--- The problem ---
Go through the records, and copy each line in which the string "agent" is present.

--- Data to use ---
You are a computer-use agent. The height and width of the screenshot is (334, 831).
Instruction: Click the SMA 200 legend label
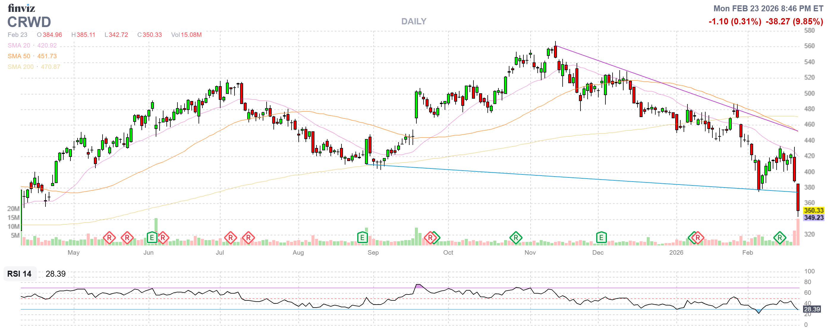coord(20,67)
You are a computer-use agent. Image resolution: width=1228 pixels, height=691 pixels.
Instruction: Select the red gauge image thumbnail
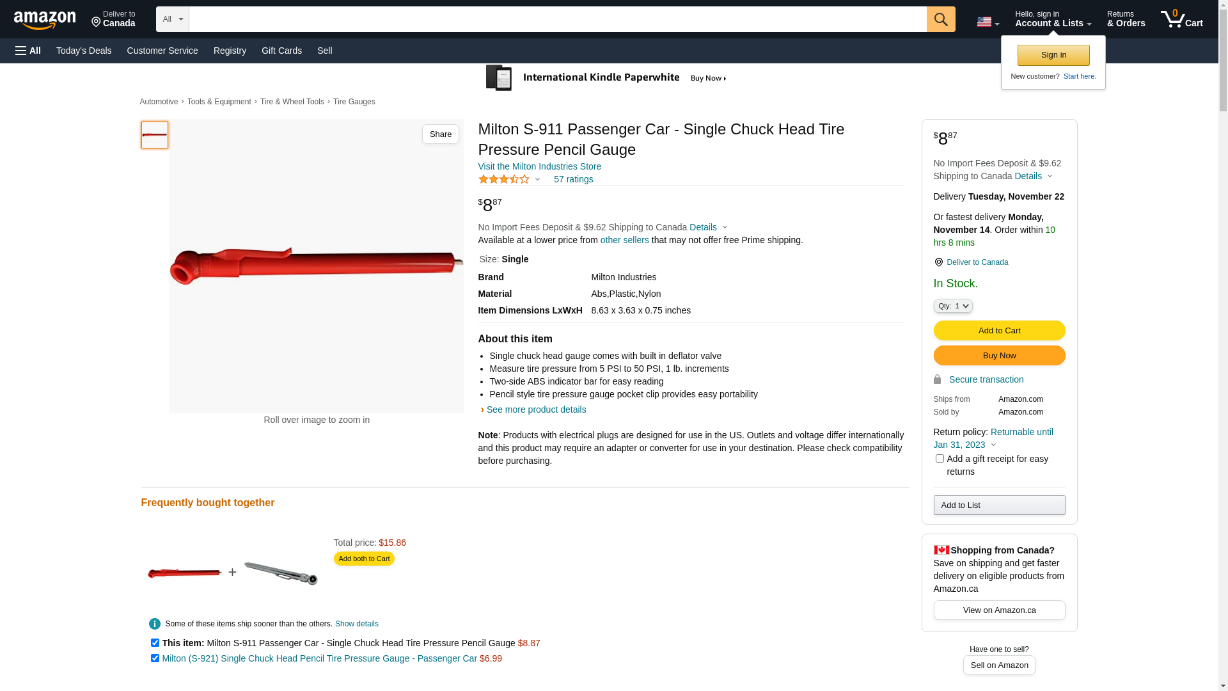pyautogui.click(x=155, y=135)
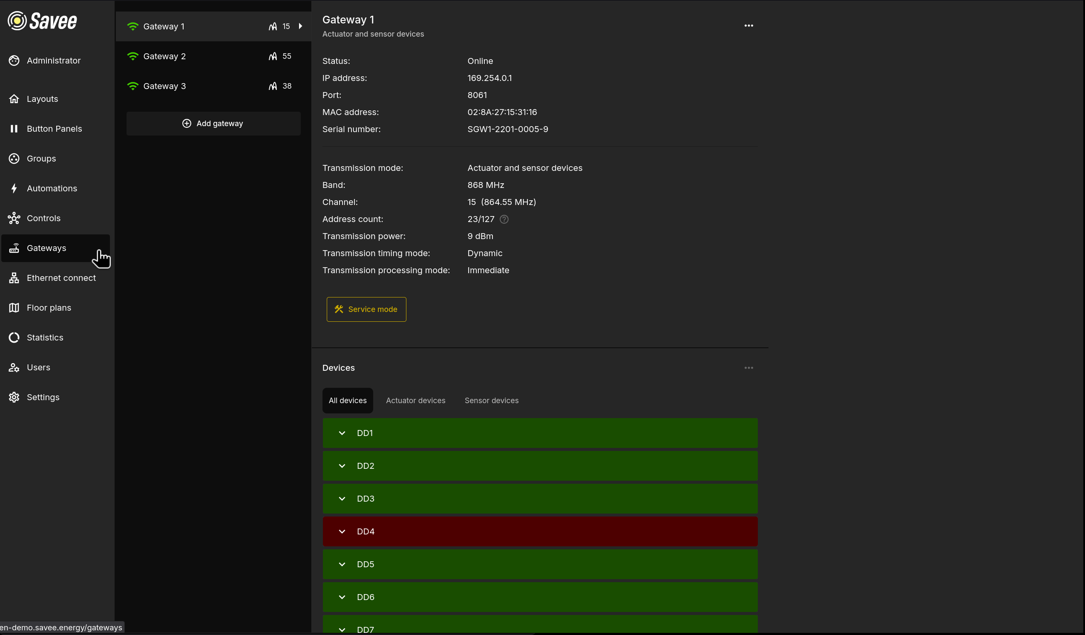1085x635 pixels.
Task: Open the Gateway 1 options menu
Action: 749,25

--- Response to the task ---
You are a computer-use agent. The height and width of the screenshot is (334, 831).
You are a computer-use agent. Image resolution: width=1228 pixels, height=691 pixels.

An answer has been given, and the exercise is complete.